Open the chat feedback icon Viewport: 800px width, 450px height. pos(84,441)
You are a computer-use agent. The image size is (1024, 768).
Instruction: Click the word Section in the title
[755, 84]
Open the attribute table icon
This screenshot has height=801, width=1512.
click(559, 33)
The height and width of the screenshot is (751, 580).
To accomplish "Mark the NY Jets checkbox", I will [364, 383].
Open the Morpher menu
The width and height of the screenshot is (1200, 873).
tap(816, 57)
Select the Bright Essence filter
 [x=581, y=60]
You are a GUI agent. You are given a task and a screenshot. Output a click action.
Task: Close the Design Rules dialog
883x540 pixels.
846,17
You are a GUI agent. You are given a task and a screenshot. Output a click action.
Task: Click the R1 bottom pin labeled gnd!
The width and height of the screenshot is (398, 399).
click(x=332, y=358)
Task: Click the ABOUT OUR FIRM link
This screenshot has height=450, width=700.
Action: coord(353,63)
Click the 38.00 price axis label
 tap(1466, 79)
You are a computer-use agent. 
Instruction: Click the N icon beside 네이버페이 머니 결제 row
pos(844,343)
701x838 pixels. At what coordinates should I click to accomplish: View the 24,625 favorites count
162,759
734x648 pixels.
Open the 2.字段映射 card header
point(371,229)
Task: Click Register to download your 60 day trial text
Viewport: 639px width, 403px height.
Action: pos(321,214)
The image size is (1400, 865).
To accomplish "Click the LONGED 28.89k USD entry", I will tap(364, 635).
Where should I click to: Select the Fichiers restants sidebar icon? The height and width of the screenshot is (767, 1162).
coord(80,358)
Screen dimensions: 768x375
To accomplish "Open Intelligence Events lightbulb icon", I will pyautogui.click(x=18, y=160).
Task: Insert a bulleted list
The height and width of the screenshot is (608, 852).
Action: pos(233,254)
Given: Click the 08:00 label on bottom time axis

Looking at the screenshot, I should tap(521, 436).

#### [Task to complete]
Every entry must appear in the answer exactly as written.

#### [Exercise output]
Open the chat feedback icon Viewport: 800px width, 450px height. pos(84,441)
You are a computer-use agent. The image size is (1024, 768).
Instruction: Click the word Section in the title
[755, 84]
Open the attribute table icon
This screenshot has height=801, width=1512.
click(559, 33)
The height and width of the screenshot is (751, 580).
To accomplish "Mark the NY Jets checkbox", I will [364, 383].
Open the Morpher menu
The width and height of the screenshot is (1200, 873).
tap(816, 57)
Select the Bright Essence filter
 [x=581, y=60]
You are a GUI agent. You are given a task and a screenshot. Output a click action.
Task: Close the Design Rules dialog
883x540 pixels.
846,17
You are a GUI agent. You are given a task and a screenshot. Output a click action.
Task: Click the R1 bottom pin labeled gnd!
The width and height of the screenshot is (398, 399).
click(x=332, y=358)
Task: Click the ABOUT OUR FIRM link
This screenshot has height=450, width=700.
Action: coord(353,63)
Click the 38.00 price axis label
 tap(1466, 79)
You are a computer-use agent. 
Instruction: Click the N icon beside 네이버페이 머니 결제 row
pos(844,343)
701x838 pixels. At what coordinates should I click to accomplish: View the 24,625 favorites count
162,759
734x648 pixels.
Open the 2.字段映射 card header
point(371,229)
Task: Click Register to download your 60 day trial text
Viewport: 639px width, 403px height.
Action: pos(321,214)
The image size is (1400, 865).
To accomplish "Click the LONGED 28.89k USD entry", I will tap(364, 635).
Where should I click to: Select the Fichiers restants sidebar icon? The height and width of the screenshot is (767, 1162).
coord(80,358)
Screen dimensions: 768x375
To accomplish "Open Intelligence Events lightbulb icon", I will pyautogui.click(x=18, y=160).
Task: Insert a bulleted list
The height and width of the screenshot is (608, 852).
Action: pos(233,254)
Given: Click the 08:00 label on bottom time axis

Looking at the screenshot, I should tap(521, 436).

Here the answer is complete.